## Extract provided
+++

Day 3 - Monday 13 June 2016
Seatoller to Patterdale (17 miles)
Breakfast at Seatoller House was in keeping with our evening meal - plentiful and delicious. We had an excellent stay here and were sad to leave as we were made so welcome. Pressing on, the weather today was not looking too promising and we encountered extremely low cloud as we stepped out of Seatoller - this was to stay with us all day and the heavens would open a few hours in to the walk. The route heads into Rosthwaite but we were able to join the path the other side of the village of Stonethwaite thereby saving us a mile or so of walking. As we headed through the village we bumped into Joel & Hannah who were having a bit of navigational ineptitude but were now on the right track - we left them behind and unbeknown to us that would be the last we saw of them - we later found out that they had to cut short their walk because of an injury to Hannah.
Lambs at Seatoller - loving the teats on the feeding bucket!

+++

## Objective 1
Swap "partner info alert bell" for "partner info notification bell" in the listing from the line with "Image resolution: width=1257" up to and including the line with "tap(133, 461)", and write out only those lines with everything else left as it is.
## Objective 2
Extend the account of the Seatoller to Patterdale walk from where it stops.

+++

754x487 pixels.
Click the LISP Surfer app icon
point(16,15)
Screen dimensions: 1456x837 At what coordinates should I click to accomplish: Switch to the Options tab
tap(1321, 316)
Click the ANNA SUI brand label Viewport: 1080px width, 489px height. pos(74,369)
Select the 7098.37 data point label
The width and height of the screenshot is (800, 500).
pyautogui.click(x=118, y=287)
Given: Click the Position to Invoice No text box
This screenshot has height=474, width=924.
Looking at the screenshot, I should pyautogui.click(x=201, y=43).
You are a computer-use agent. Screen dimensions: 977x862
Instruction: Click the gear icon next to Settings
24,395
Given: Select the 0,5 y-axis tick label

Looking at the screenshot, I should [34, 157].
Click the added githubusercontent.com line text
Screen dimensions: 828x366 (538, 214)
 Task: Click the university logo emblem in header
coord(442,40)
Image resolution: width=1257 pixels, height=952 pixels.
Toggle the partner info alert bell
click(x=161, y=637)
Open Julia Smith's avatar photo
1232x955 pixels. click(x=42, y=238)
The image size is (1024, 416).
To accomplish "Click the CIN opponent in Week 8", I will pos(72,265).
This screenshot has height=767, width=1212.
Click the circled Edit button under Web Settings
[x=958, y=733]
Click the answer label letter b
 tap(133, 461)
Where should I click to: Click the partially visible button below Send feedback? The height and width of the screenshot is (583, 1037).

+++

## Reply 1
Image resolution: width=1257 pixels, height=952 pixels.
Toggle the partner info notification bell
click(x=161, y=637)
Open Julia Smith's avatar photo
1232x955 pixels. click(x=42, y=238)
The image size is (1024, 416).
To accomplish "Click the CIN opponent in Week 8", I will pos(72,265).
This screenshot has height=767, width=1212.
Click the circled Edit button under Web Settings
[x=958, y=733]
Click the answer label letter b
 tap(133, 461)

## Reply 2
Seatoller's historic background and also that of our B&B, Seatoller House
The low cloud as we left Seatoller was an omen of the day's weather to come unfortunately
Passing through the lovely village of Stonethwaite
Crossing the bridge we met the 4 girls coming up the path from Rosthwaite - they regaled us of a raucous night in the Royal Oak with Michael and Ed - something about Kendal Mint Cake Liqueurs - they spared us the gory details and we pressed on. The path to Lining Crag was extremely good but we have been on this route during heavy rain and it is not pleasant - luckily today it was fairly dry. With Stonethwaite Beck for company and Eagle Crag towering above, the path was a delight and there are a few waterfalls along the way also. Crossing a couple of streams, we eventually started to rise more steeply until we arrived at the foot of Lining Crag. The route to the top goes left of the Crag and was a short and steep pull up of about 150 yards. From the summit there was a lovely view back down the valley although today most of it was obscured by low cloud.
Eagle Crag
Looking back to Stonethwaite from the path to Lining Crag
Waterfalls at Stonethwaite Beck - Lining Crag can be seen ahead
Any water and he is in like a shot
The short, steep pull up Lining Crag - the route of ascent is to the left. After rain the path is a river - luckily the rain came later!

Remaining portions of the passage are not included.